[TASK GOAL]
Gather every line from the rows below that contains the word "pixels" and copy each one in full.

[RAW DATA]
____________________

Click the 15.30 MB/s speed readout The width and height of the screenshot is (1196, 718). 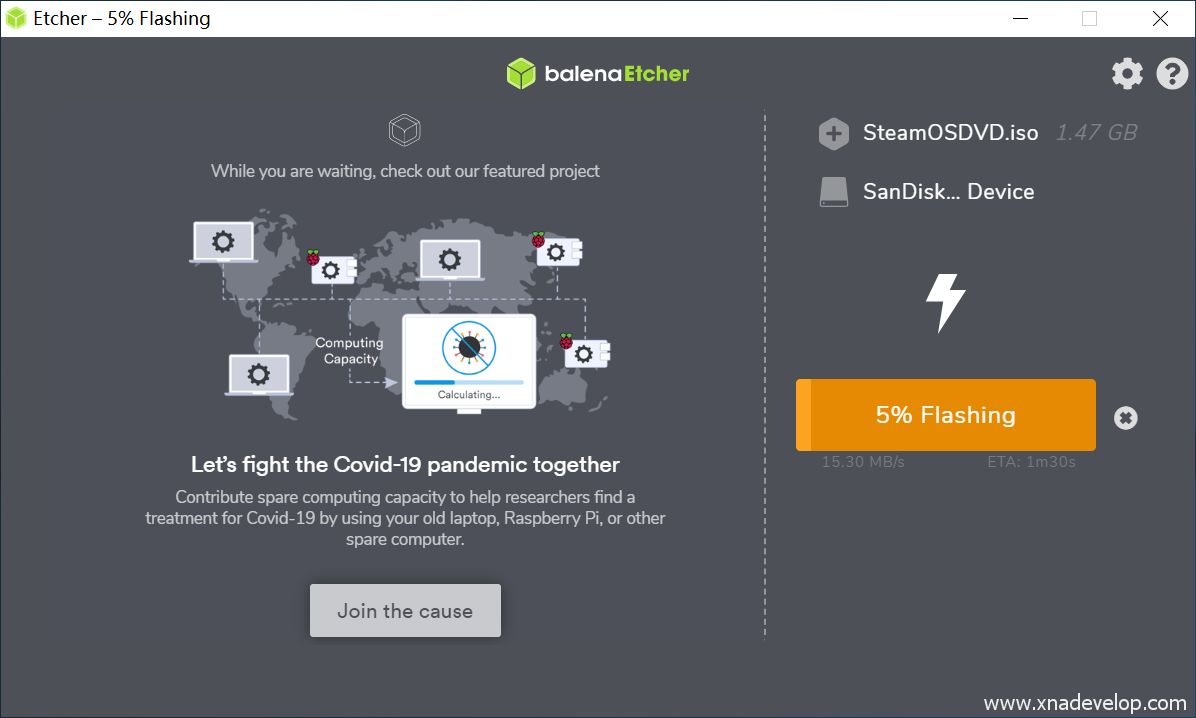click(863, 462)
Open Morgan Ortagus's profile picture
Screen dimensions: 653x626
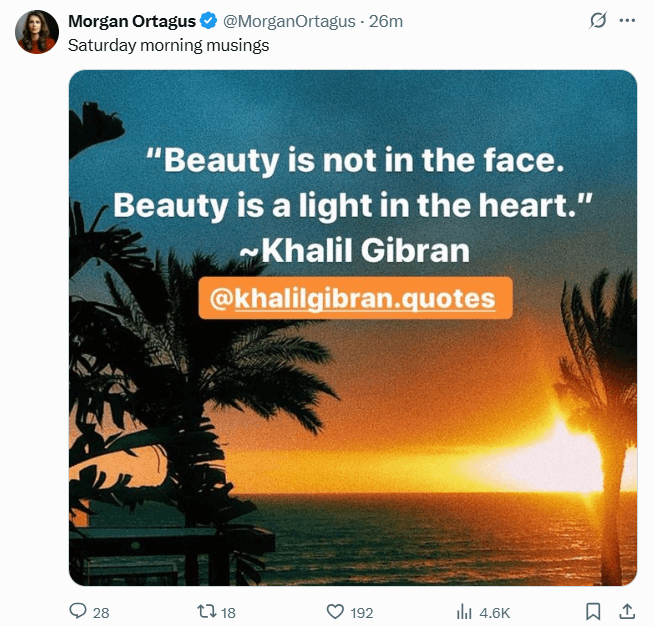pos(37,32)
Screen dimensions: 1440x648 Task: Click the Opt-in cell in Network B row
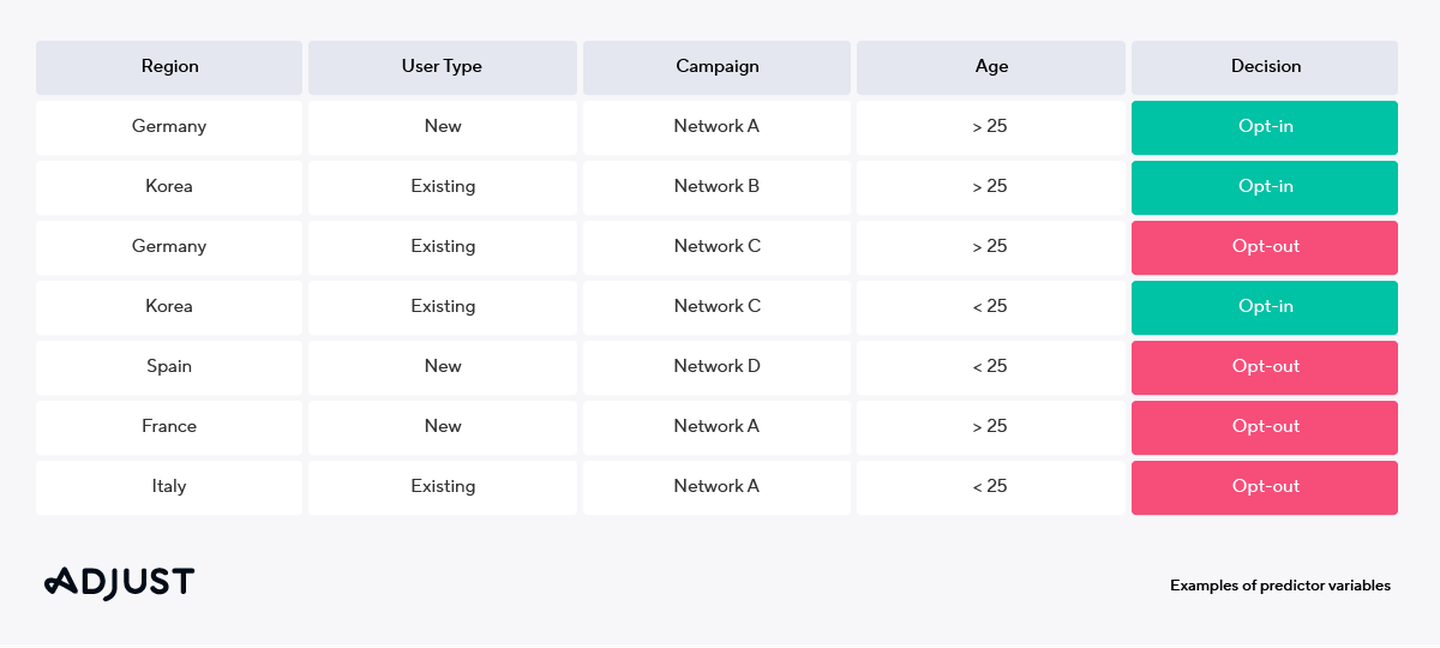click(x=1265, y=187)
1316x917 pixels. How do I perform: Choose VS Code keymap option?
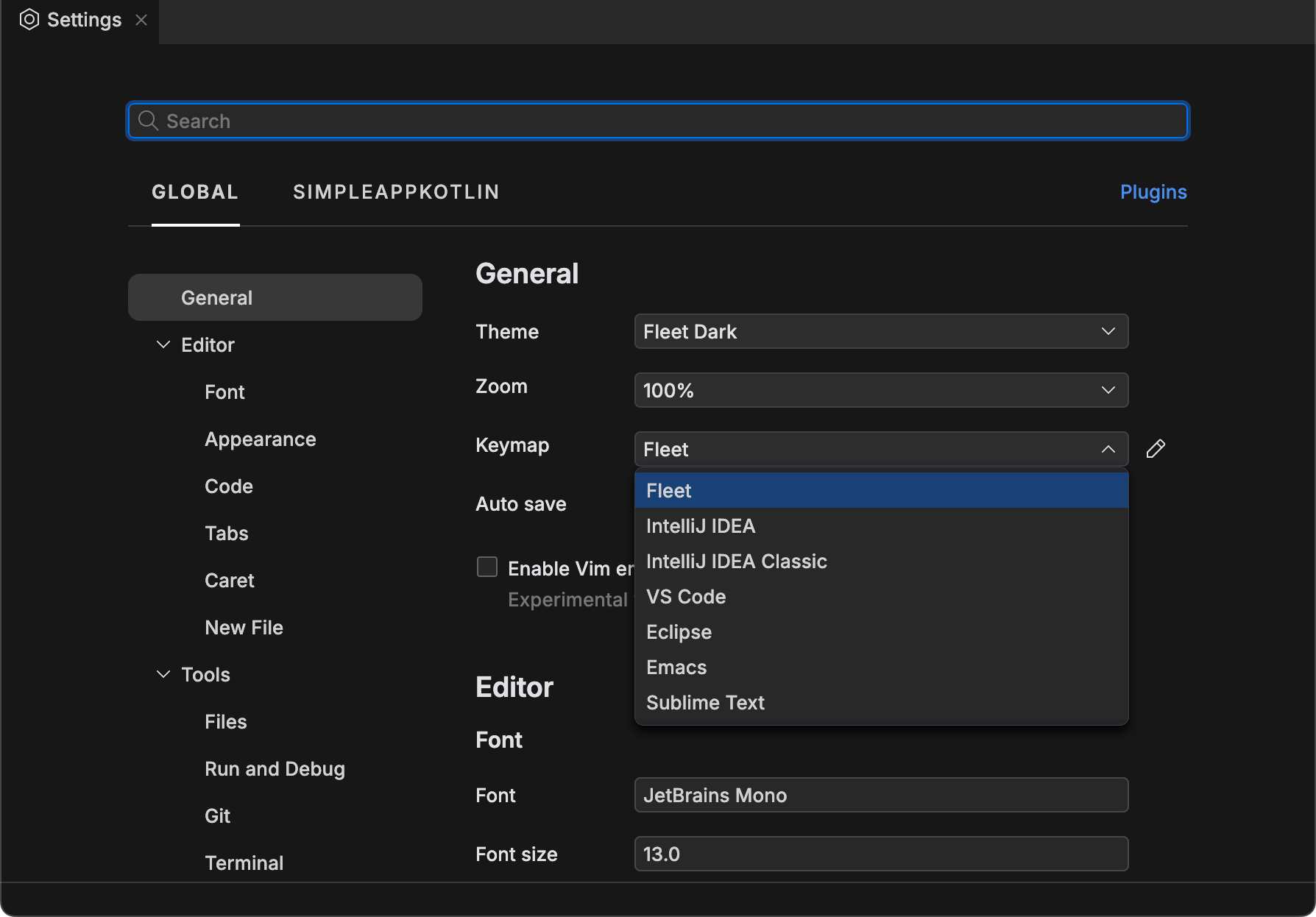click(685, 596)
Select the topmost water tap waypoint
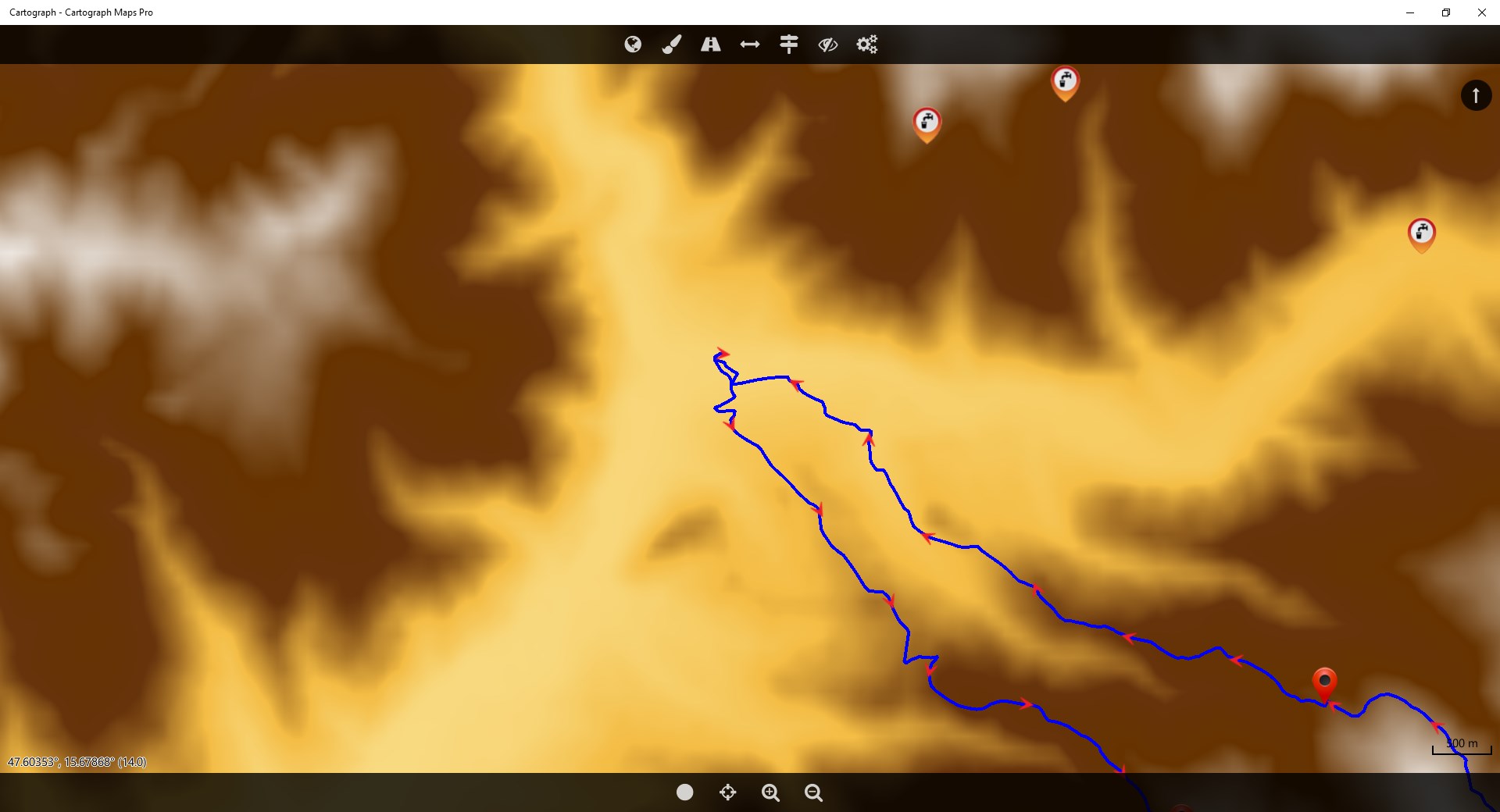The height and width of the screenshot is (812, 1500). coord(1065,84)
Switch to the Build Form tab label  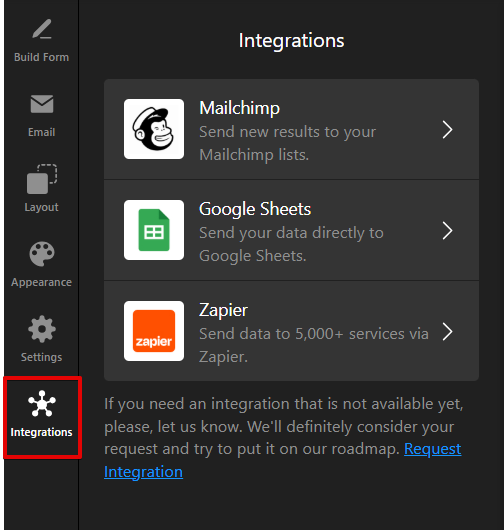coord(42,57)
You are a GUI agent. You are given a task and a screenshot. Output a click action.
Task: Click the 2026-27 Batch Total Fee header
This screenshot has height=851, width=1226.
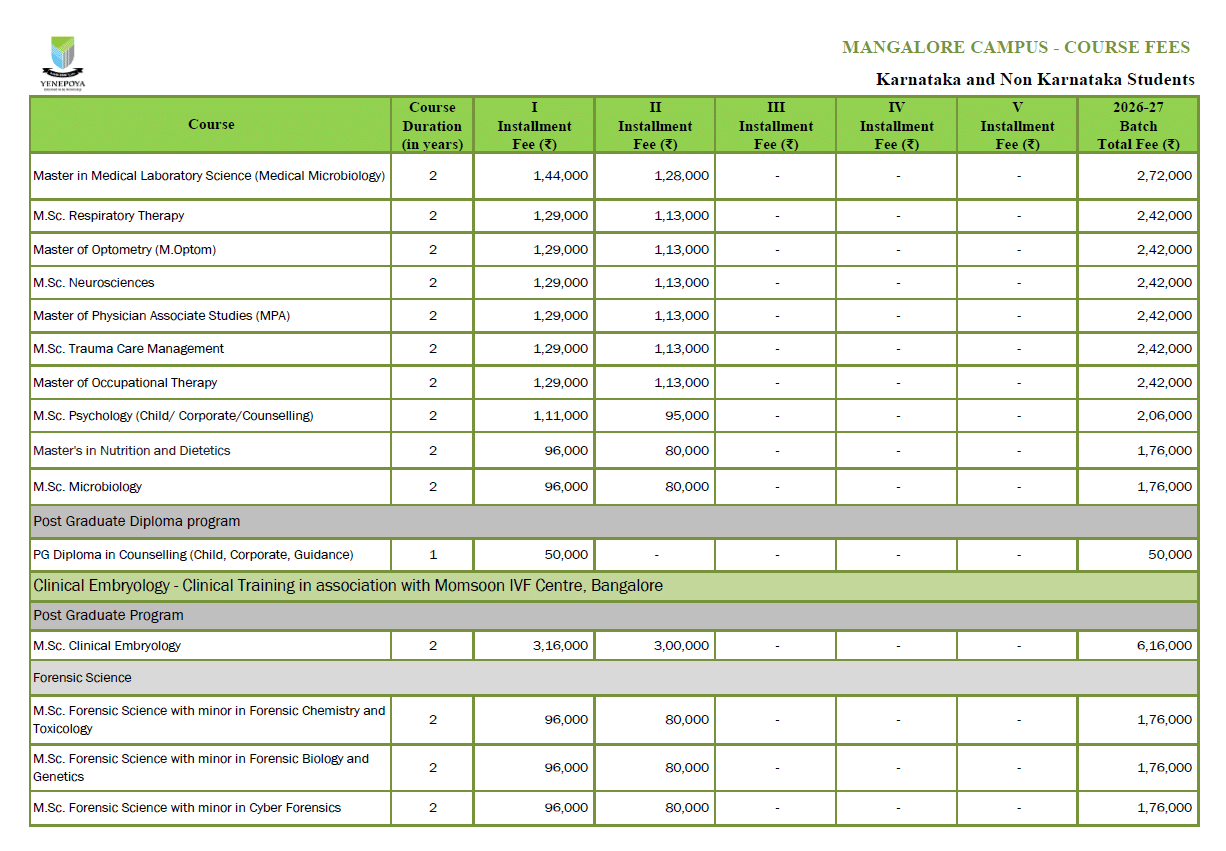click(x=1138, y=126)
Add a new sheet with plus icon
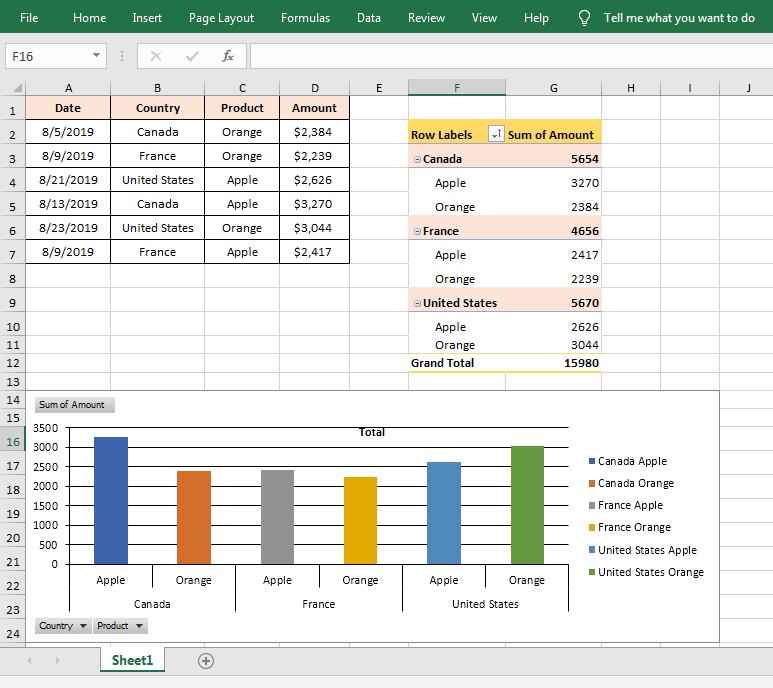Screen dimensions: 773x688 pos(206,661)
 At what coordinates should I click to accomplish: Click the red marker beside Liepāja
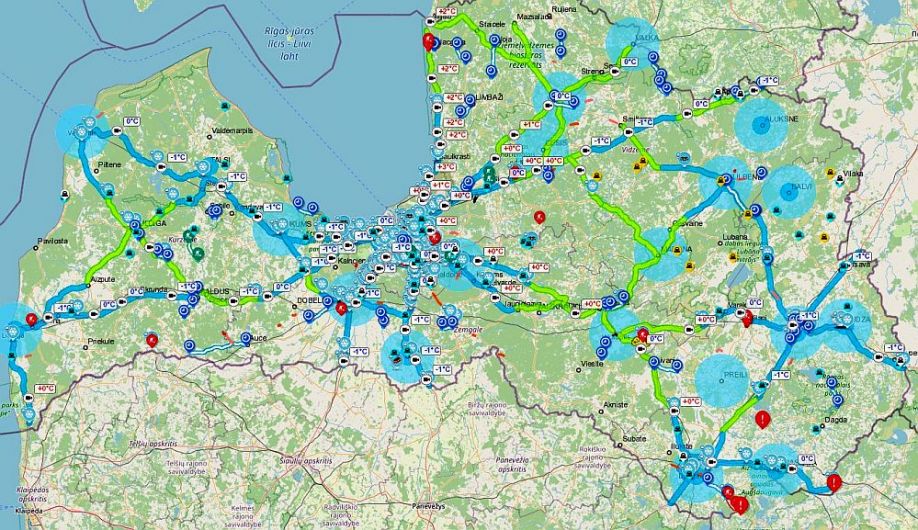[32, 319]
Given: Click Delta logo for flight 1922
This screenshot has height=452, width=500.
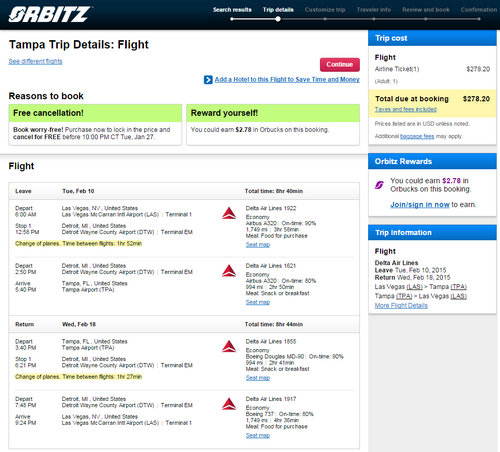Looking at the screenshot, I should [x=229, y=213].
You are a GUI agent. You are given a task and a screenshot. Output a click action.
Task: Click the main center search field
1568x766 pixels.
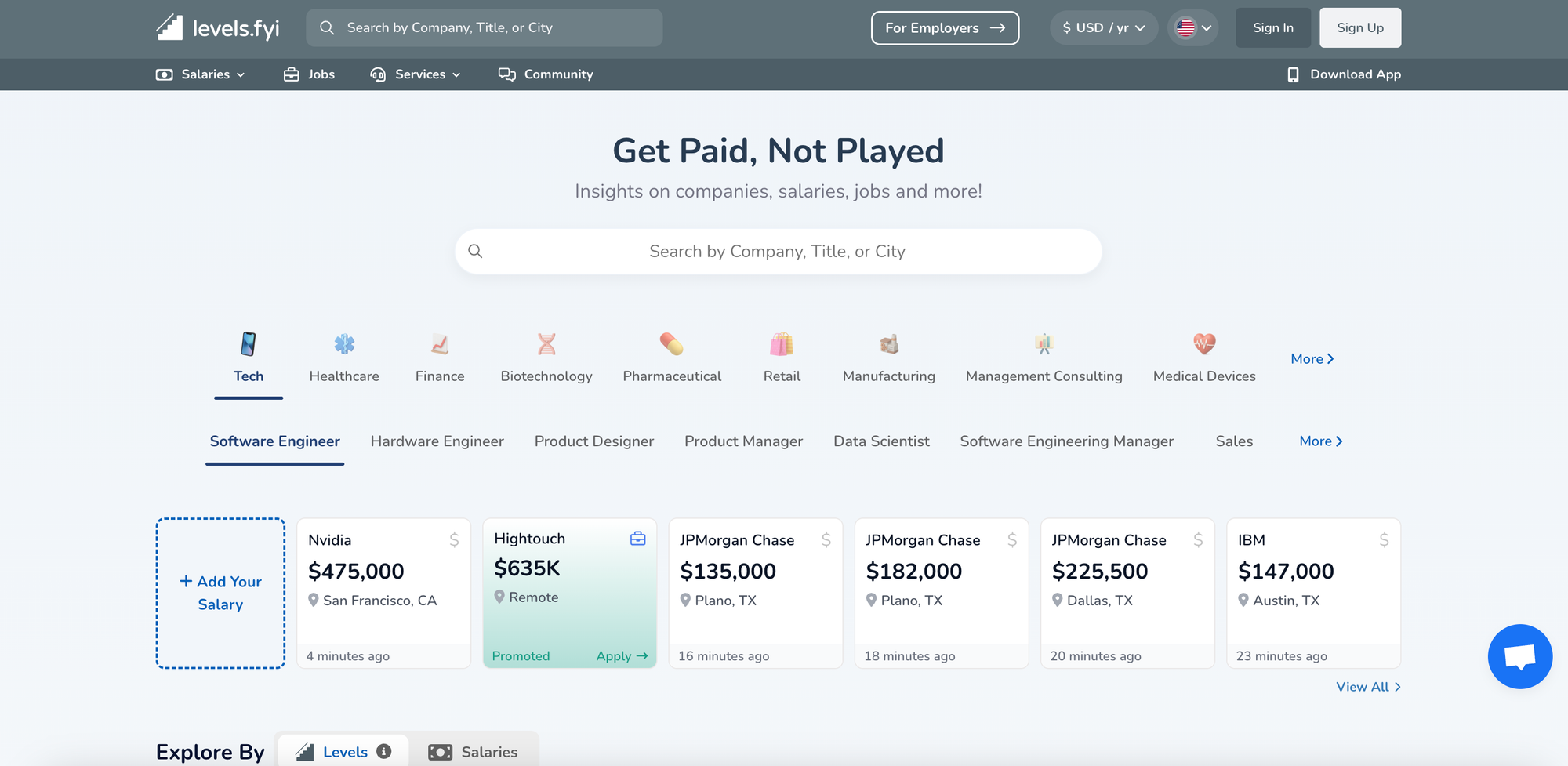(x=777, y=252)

____________________

[RESPONSE TO THIS TASK]
1316x917 pixels. How do I perform: Choose VS Code keymap option?
1568x766 pixels.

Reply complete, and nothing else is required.